So now, the TradeBuilderTest express what is expected from the TradeBuilder, that means, the side effect when the build method is called. We want it to create a Trade and set its attributes. There are no duplications with the TradeTest. It is left to the TradeTest to guarantee the correct behavior of the Trade object.

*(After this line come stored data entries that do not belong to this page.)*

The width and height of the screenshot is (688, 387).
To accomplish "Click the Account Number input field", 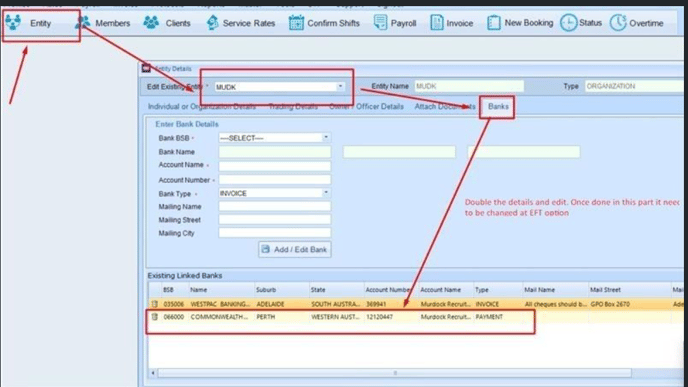I will (275, 179).
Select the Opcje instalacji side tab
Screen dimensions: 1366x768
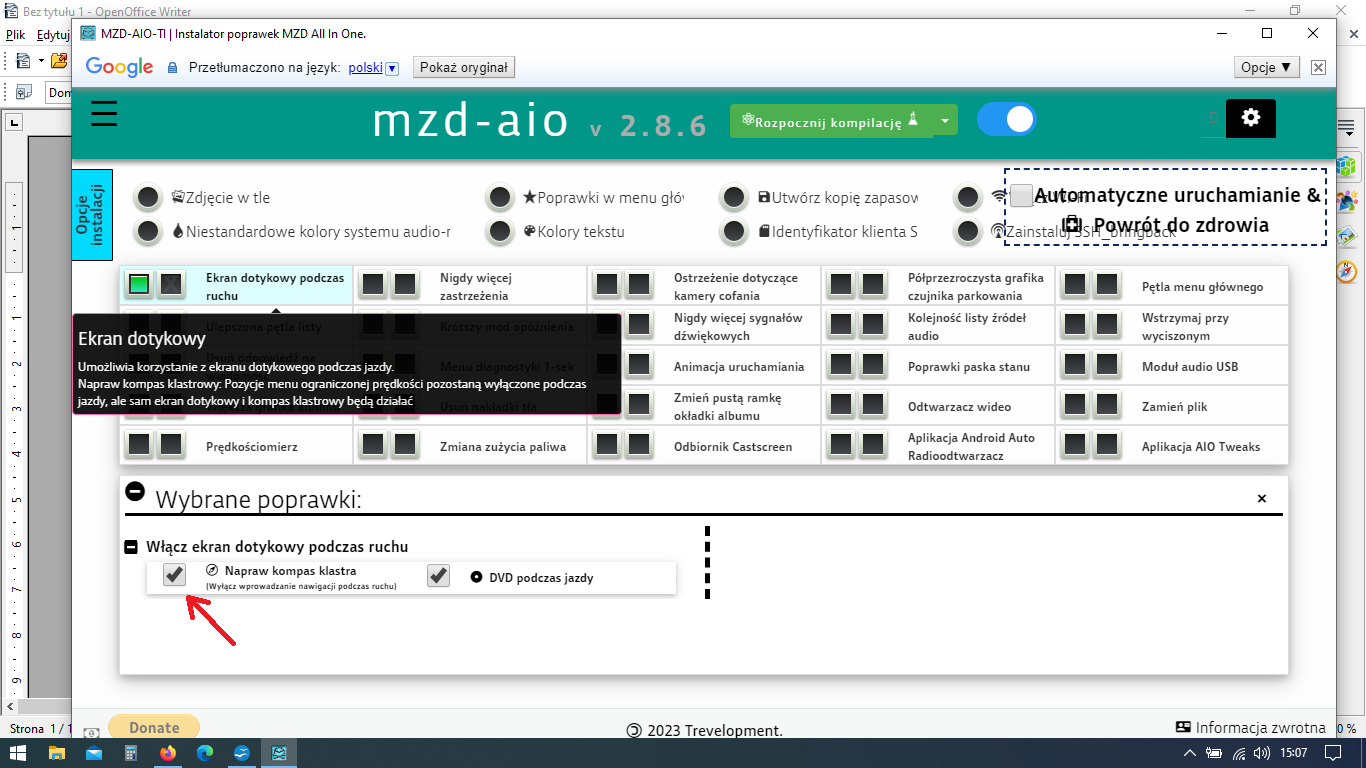coord(92,215)
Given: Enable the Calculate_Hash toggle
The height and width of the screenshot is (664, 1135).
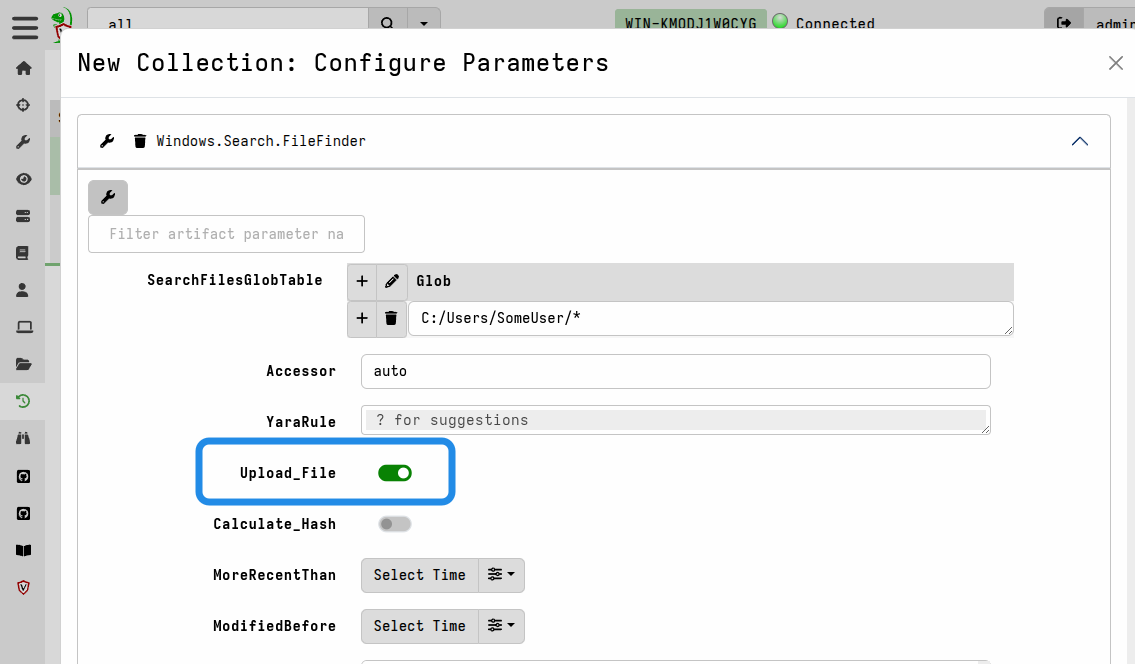Looking at the screenshot, I should coord(394,523).
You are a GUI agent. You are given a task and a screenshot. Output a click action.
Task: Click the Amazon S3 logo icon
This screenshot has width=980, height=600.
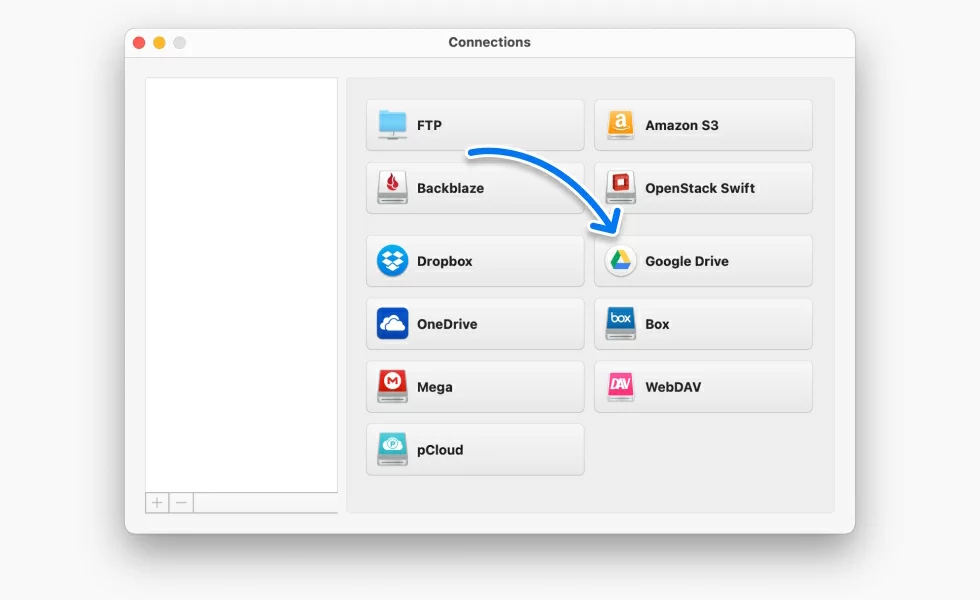(x=620, y=125)
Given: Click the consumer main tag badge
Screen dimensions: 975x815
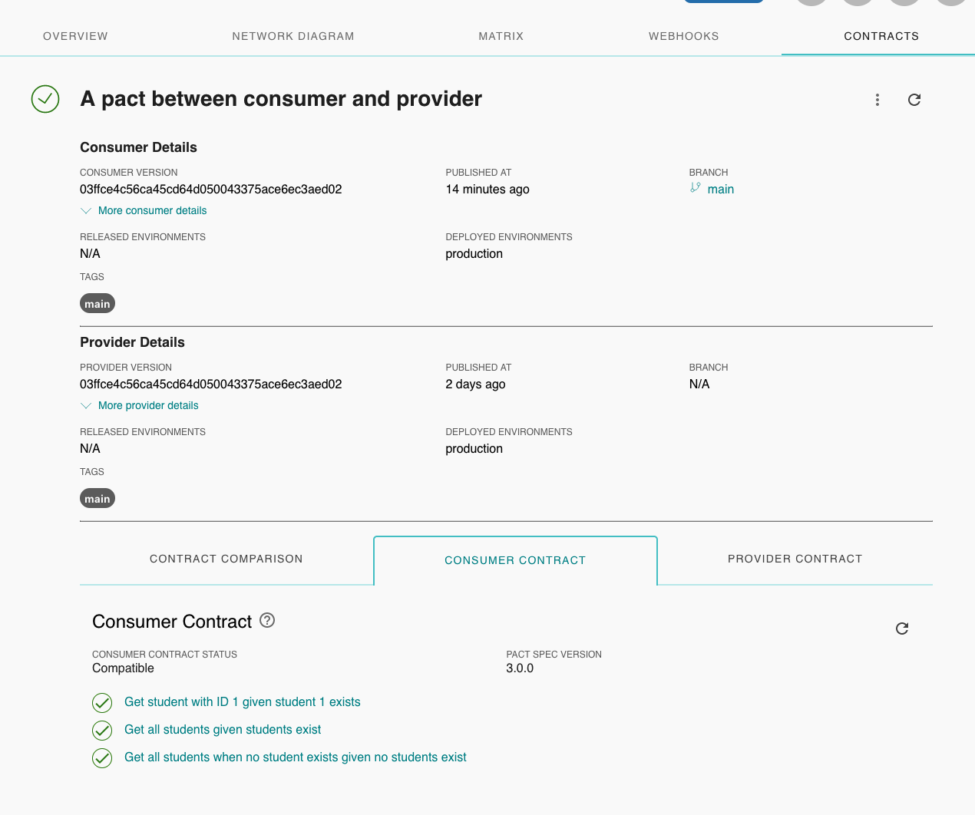Looking at the screenshot, I should click(97, 304).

For completion’s sake, here is the final TradeBuider class:

package org.craftedsw.testingbuilders;

public class TradeBuilder {

private String inboundMessage;
private ReportabilityDecision reportabilityDecision;

public static TradeBuilder aTrade() {
return new TradeBuilder();
}

public TradeBuilder withInboundMessage(String inboundMessage) {
this.inboundMessage = inboundMessage;
return this;
}

public TradeBuilder withReportabilityDecision(ReportabilityDecision reportabilityDecision) {
this.reportabilityDecision = reportabilityDecision;
return this;
}

public Trade build() {
Trade trade = createTrade();
trade.setInboundMessage(inboundMessage);
trade.setReportabilityDecision(reportabilityDecision);
return trade;
}

Trade createTrade() {
return new Trade();
}

}

The combination of Mockito and Hamcrest is extremely powerful, allowing us to write better and more readable tests.

       
Published at DZone with permission of Sandro Mancuso, author and DZone MVB. (source)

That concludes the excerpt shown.